__Activity__: Repeat the data in full. No line may differ from the original.

__Provided records__:
○ ○ ○ ○

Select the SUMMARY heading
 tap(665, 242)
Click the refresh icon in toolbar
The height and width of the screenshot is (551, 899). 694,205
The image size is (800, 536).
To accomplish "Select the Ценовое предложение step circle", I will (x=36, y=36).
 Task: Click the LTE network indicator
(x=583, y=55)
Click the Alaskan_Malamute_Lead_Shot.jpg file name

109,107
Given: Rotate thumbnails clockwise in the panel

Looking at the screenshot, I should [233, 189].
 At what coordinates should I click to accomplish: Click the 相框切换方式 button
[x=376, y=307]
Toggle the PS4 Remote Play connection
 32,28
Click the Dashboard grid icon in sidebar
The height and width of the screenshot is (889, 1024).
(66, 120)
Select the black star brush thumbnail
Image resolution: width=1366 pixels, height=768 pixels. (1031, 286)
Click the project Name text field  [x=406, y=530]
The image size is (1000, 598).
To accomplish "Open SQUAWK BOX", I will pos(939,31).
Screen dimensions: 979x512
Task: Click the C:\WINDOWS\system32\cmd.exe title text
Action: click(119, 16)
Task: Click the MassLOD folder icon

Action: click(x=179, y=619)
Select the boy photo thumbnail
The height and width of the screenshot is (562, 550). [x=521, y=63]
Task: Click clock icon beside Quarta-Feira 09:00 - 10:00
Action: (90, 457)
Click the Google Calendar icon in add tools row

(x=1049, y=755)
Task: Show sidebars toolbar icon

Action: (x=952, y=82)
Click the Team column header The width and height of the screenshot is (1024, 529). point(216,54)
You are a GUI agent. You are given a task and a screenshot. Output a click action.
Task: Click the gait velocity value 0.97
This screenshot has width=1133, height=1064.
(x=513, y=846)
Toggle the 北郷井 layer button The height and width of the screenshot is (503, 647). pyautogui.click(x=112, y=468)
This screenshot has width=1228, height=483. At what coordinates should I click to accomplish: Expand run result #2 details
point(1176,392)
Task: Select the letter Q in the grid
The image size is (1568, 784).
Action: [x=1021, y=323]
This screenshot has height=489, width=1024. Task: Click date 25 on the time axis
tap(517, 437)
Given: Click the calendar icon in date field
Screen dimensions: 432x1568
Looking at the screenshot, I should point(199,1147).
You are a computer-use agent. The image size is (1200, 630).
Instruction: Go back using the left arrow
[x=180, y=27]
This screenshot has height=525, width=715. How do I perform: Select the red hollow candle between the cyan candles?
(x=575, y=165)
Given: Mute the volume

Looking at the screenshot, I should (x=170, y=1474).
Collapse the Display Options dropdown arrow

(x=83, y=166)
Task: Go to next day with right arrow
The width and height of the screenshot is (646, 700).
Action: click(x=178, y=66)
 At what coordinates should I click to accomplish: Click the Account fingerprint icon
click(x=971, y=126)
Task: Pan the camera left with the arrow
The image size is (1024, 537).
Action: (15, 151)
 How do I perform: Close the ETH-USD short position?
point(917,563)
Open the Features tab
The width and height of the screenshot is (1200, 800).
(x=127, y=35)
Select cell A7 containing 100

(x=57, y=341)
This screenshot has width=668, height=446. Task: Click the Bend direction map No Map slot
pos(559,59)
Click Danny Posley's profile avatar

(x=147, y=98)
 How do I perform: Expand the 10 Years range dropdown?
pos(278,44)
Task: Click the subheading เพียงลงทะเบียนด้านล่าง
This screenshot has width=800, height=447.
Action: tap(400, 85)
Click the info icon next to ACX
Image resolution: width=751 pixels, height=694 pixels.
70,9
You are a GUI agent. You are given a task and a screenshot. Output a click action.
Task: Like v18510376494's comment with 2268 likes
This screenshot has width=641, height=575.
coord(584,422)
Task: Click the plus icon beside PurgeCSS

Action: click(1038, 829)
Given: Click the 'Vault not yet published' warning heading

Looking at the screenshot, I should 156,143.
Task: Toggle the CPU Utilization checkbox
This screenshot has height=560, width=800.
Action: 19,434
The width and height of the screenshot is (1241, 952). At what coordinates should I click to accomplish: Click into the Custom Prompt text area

○ ○ ○ ○

__Problem solution__:
Select the SUMMARY heading
 tap(665, 242)
Click the refresh icon in toolbar
The height and width of the screenshot is (551, 899). 694,205
The image size is (800, 536).
To accomplish "Select the Ценовое предложение step circle", I will (x=36, y=36).
 Task: Click the LTE network indicator
(x=583, y=55)
Click the Alaskan_Malamute_Lead_Shot.jpg file name

109,107
Given: Rotate thumbnails clockwise in the panel

Looking at the screenshot, I should [233, 189].
 At what coordinates should I click to accomplish: Click the 相框切换方式 button
[x=376, y=307]
Toggle the PS4 Remote Play connection
 32,28
Click the Dashboard grid icon in sidebar
The height and width of the screenshot is (889, 1024).
(66, 120)
Select the black star brush thumbnail
Image resolution: width=1366 pixels, height=768 pixels. (1031, 286)
Click the project Name text field  [x=406, y=530]
The image size is (1000, 598).
To accomplish "Open SQUAWK BOX", I will pos(939,31).
Screen dimensions: 979x512
Task: Click the C:\WINDOWS\system32\cmd.exe title text
Action: click(119, 16)
Task: Click the MassLOD folder icon

Action: click(x=179, y=619)
Select the boy photo thumbnail
The height and width of the screenshot is (562, 550). [x=521, y=63]
Task: Click clock icon beside Quarta-Feira 09:00 - 10:00
Action: (90, 457)
Click the Google Calendar icon in add tools row

(x=1049, y=755)
Task: Show sidebars toolbar icon

Action: (x=952, y=82)
Click the Team column header The width and height of the screenshot is (1024, 529). point(216,54)
You are a GUI agent. You are given a task and a screenshot. Output a click action.
Task: Click the gait velocity value 0.97
This screenshot has width=1133, height=1064.
(x=513, y=846)
Toggle the 北郷井 layer button The height and width of the screenshot is (503, 647). pyautogui.click(x=112, y=468)
This screenshot has width=1228, height=483. At what coordinates should I click to accomplish: Expand run result #2 details
point(1176,392)
Task: Select the letter Q in the grid
The image size is (1568, 784).
Action: [x=1021, y=323]
This screenshot has height=489, width=1024. Task: Click date 25 on the time axis
tap(517, 437)
Given: Click the calendar icon in date field
Screen dimensions: 432x1568
Looking at the screenshot, I should point(199,1147).
You are a computer-use agent. The image size is (1200, 630).
Instruction: Go back using the left arrow
[x=180, y=27]
This screenshot has height=525, width=715. How do I perform: Select the red hollow candle between the cyan candles?
(x=575, y=165)
Given: Mute the volume

Looking at the screenshot, I should (x=170, y=1474).
Collapse the Display Options dropdown arrow

(x=83, y=166)
Task: Go to next day with right arrow
The width and height of the screenshot is (646, 700).
Action: click(x=178, y=66)
 At what coordinates should I click to accomplish: Click the Account fingerprint icon
click(x=971, y=126)
Task: Pan the camera left with the arrow
The image size is (1024, 537).
Action: (15, 151)
 How do I perform: Close the ETH-USD short position?
point(917,563)
Open the Features tab
The width and height of the screenshot is (1200, 800).
(x=127, y=35)
Select cell A7 containing 100

(x=57, y=341)
This screenshot has width=668, height=446. Task: Click the Bend direction map No Map slot
pos(559,59)
Click Danny Posley's profile avatar

(x=147, y=98)
 How do I perform: Expand the 10 Years range dropdown?
pos(278,44)
Task: Click the subheading เพียงลงทะเบียนด้านล่าง
This screenshot has width=800, height=447.
Action: tap(400, 85)
Click the info icon next to ACX
Image resolution: width=751 pixels, height=694 pixels.
70,9
You are a GUI agent. You are given a task and a screenshot. Output a click action.
Task: Like v18510376494's comment with 2268 likes
This screenshot has width=641, height=575.
coord(584,422)
Task: Click the plus icon beside PurgeCSS

Action: click(1038, 829)
Given: Click the 'Vault not yet published' warning heading

Looking at the screenshot, I should 156,143.
Task: Toggle the CPU Utilization checkbox
This screenshot has height=560, width=800.
Action: 19,434
The width and height of the screenshot is (1241, 952). At what coordinates should I click to accomplish: Click into the Custom Prompt text area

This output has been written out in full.